* WHAT YOU SHOULD DO
Reproduce verbatim the passage of the breeder forum post starting at "By the way, I" and ending at "this is not it.".

* EXCERPT
# So it begins... breeder pressure!



## My Black Shadow (Jan 1, 2017)

I texted the breeder that we will not be taking the puppy and that he can keep the deposit. I had asked to meet her one more time before pickup in a place where she is comfortable and without her littermates around, and he said no. That was his choice. The reality is I practically had to force him to let me meet her at all. Why?

The breeder has texted me three replies in the last minute:

Text 1: "She is not fearful!!! You guys are making a big mistake with her! She is an amazing puppy that is super confident in her safe zone."

Text 2: "You guys came like 8 people and sometimes it's overwhelming for them... She was happy to be held by you and the others didn't want you to pick them up." 
Note: I am the only one who approached her and she ran for her life. She did NOT want to be picked up, but I picked her up anyway to see how she would respond. She submitted to it - that is not the same as wanting it.
Note 2: Wrong! Two other pups did want to be picked up and I did pick them up. They licked me and were happy, but after a minute or so wiggled to let me know they want to continue exploring. That kind of pup, with training, will give more and more of its attention to me as it grows up. I'm not an expert, but that's what I think. Click the clicker and reward when she looks at me - no?

Text 3: "You guys are wrong."

By the way, I offered to pay a Behavioral Vet to com and evaluate her, and she said there's no need - she can already see that the pup is a problem and not to get her. She warned me to resist the breeder's pressure. It's hard, because already I do feel a little guilty. But I know what I'm looking for and this is not it.

* DATA UNDER STUDY

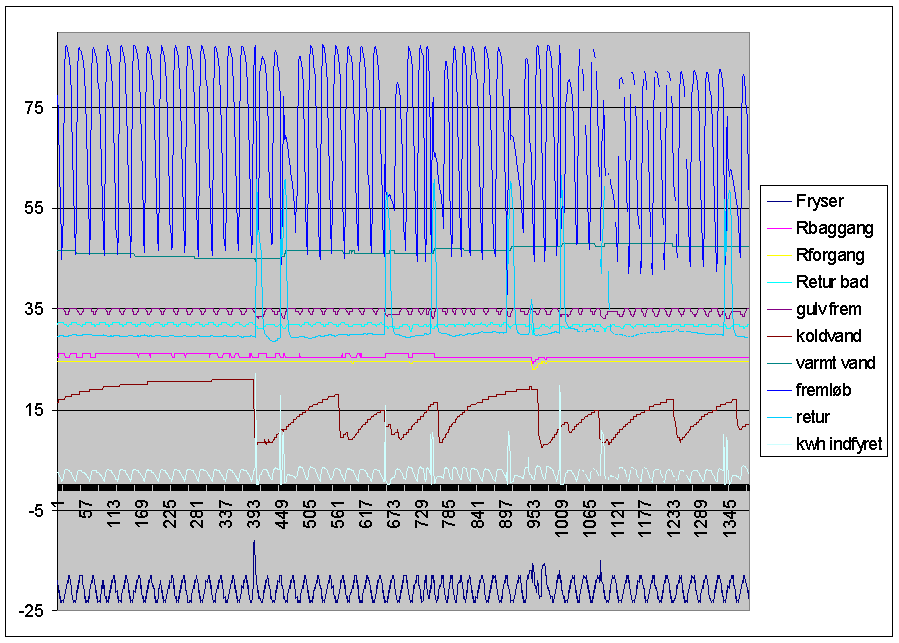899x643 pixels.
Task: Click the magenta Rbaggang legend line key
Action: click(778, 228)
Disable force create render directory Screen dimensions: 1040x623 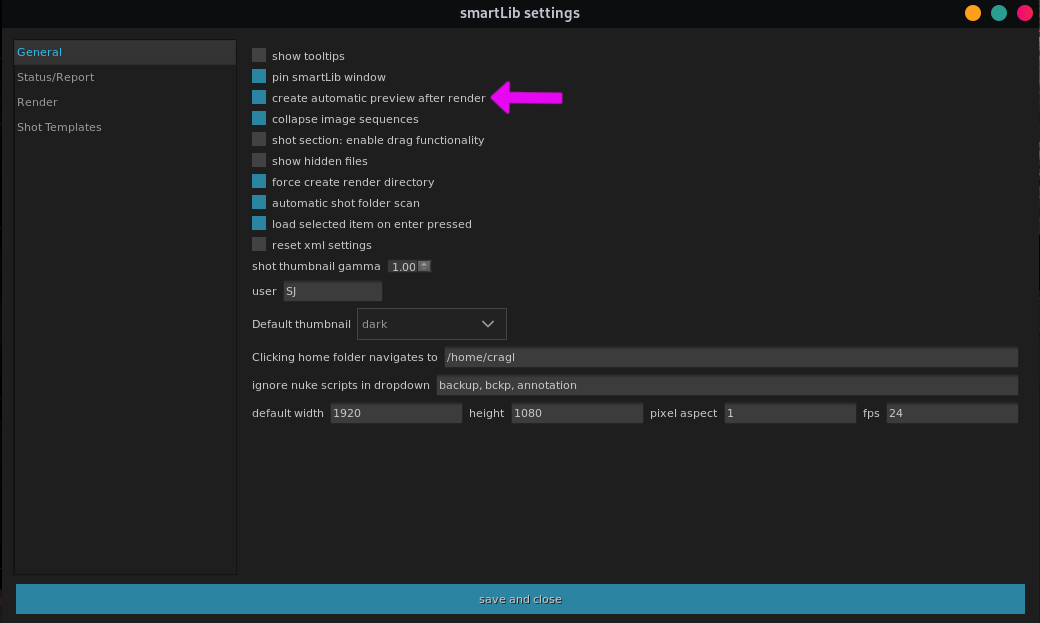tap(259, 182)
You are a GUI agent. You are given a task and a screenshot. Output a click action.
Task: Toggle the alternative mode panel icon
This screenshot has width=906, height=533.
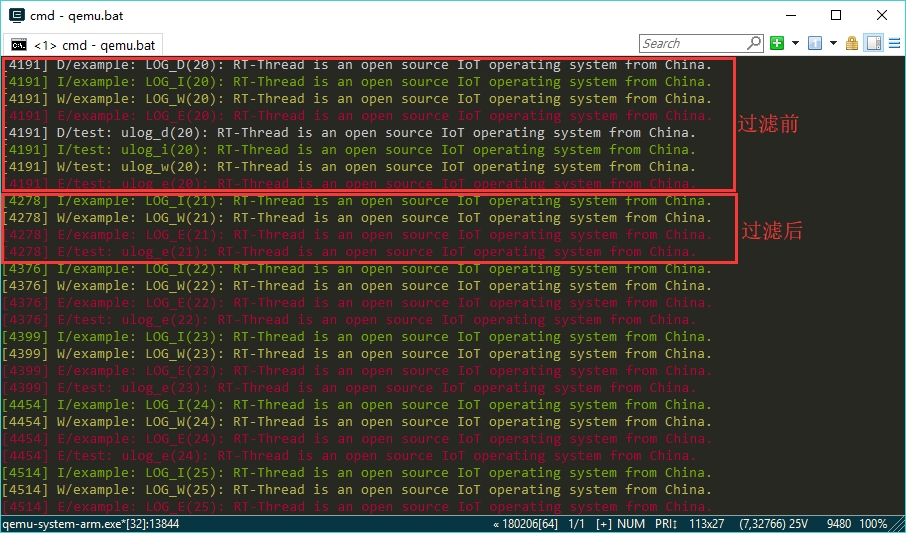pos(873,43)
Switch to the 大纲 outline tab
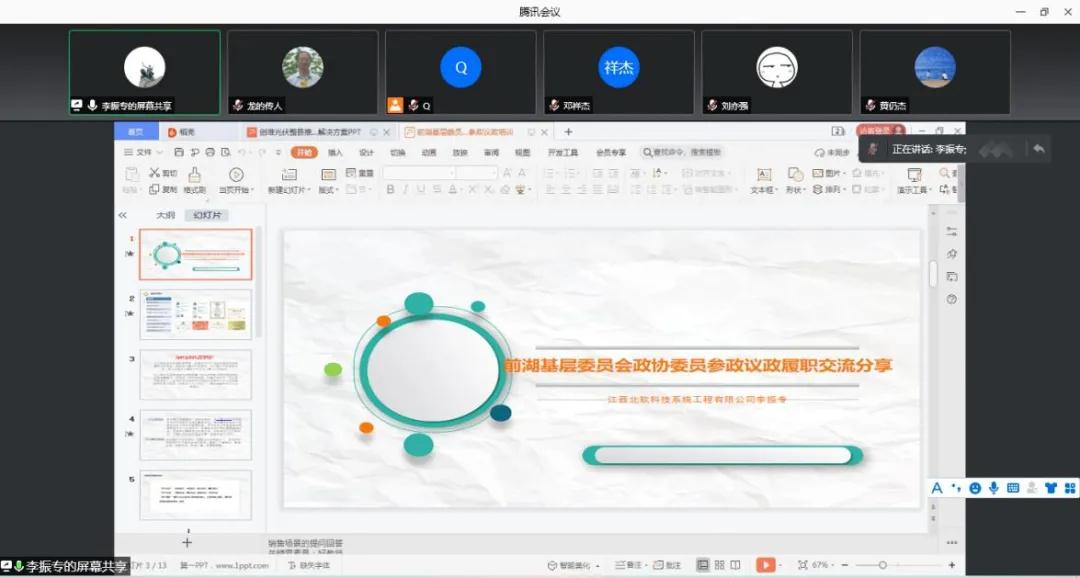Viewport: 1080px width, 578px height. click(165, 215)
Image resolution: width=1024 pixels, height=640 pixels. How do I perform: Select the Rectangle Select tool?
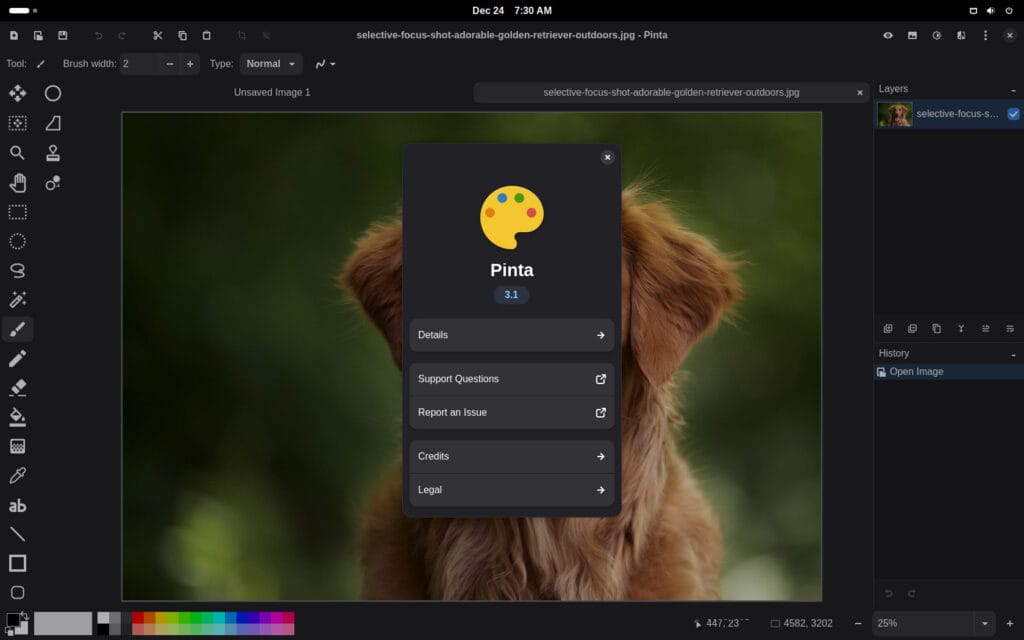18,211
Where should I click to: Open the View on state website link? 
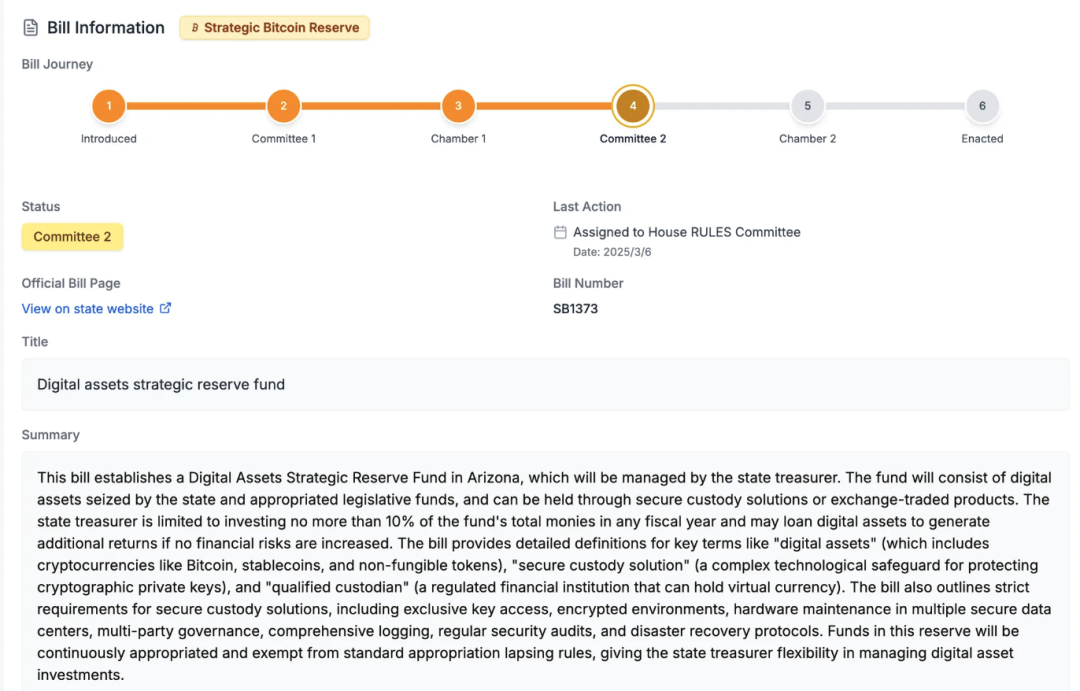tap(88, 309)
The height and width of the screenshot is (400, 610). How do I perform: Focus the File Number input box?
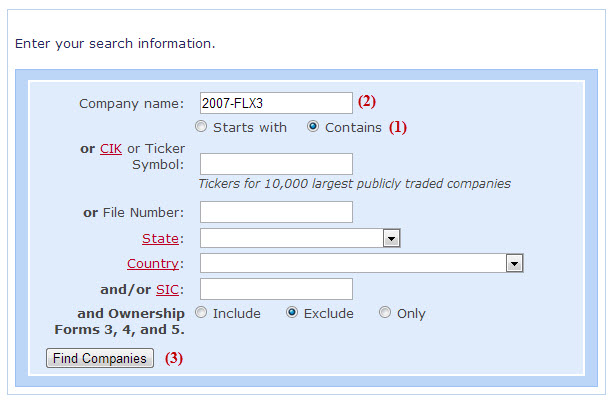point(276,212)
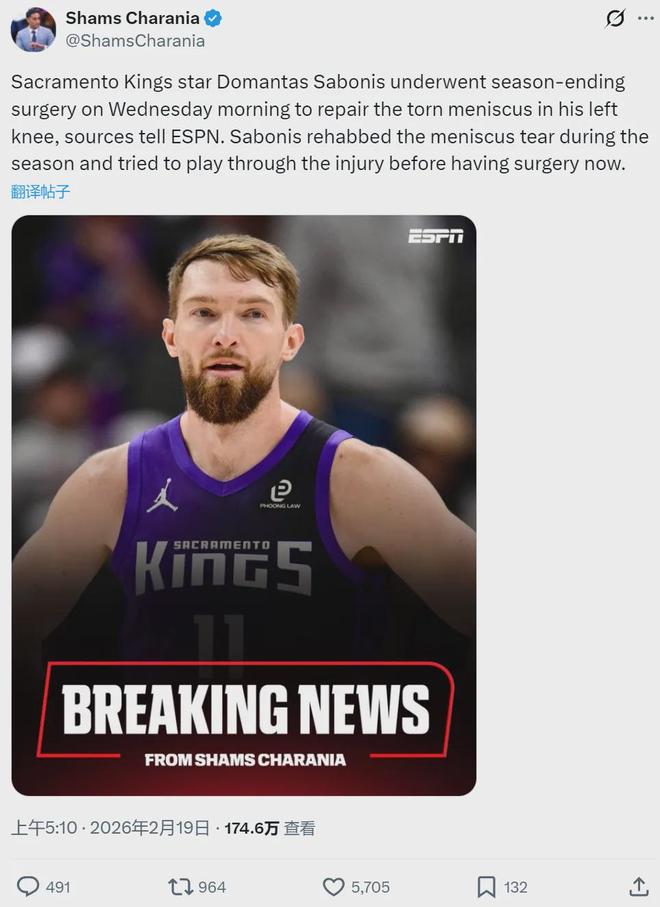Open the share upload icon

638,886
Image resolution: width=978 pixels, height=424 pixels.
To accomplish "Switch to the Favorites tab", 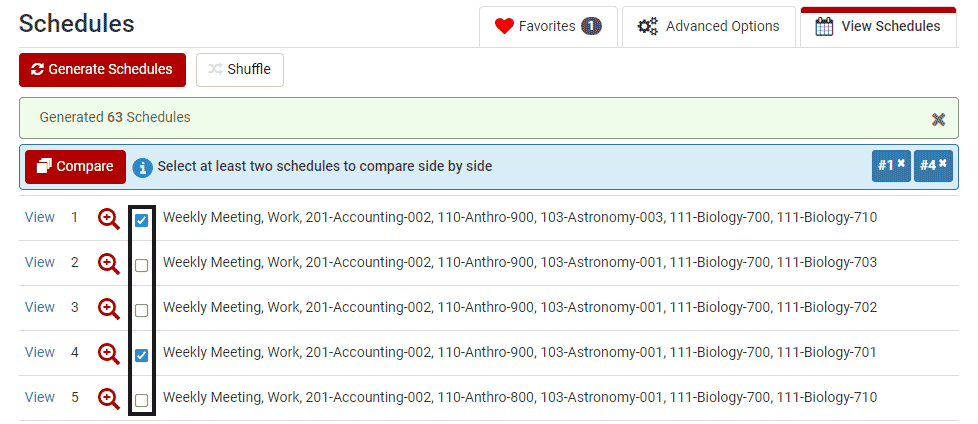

* REPLY TO THE TASK
By the way, I offered to pay a Behavioral Vet to com and evaluate her, and she said there's no need - she can already see that the pup is a problem and not to get her. She warned me to resist the breeder's pressure. It's hard, because already I do feel a little guilty. But I know what I'm looking for and this is not it.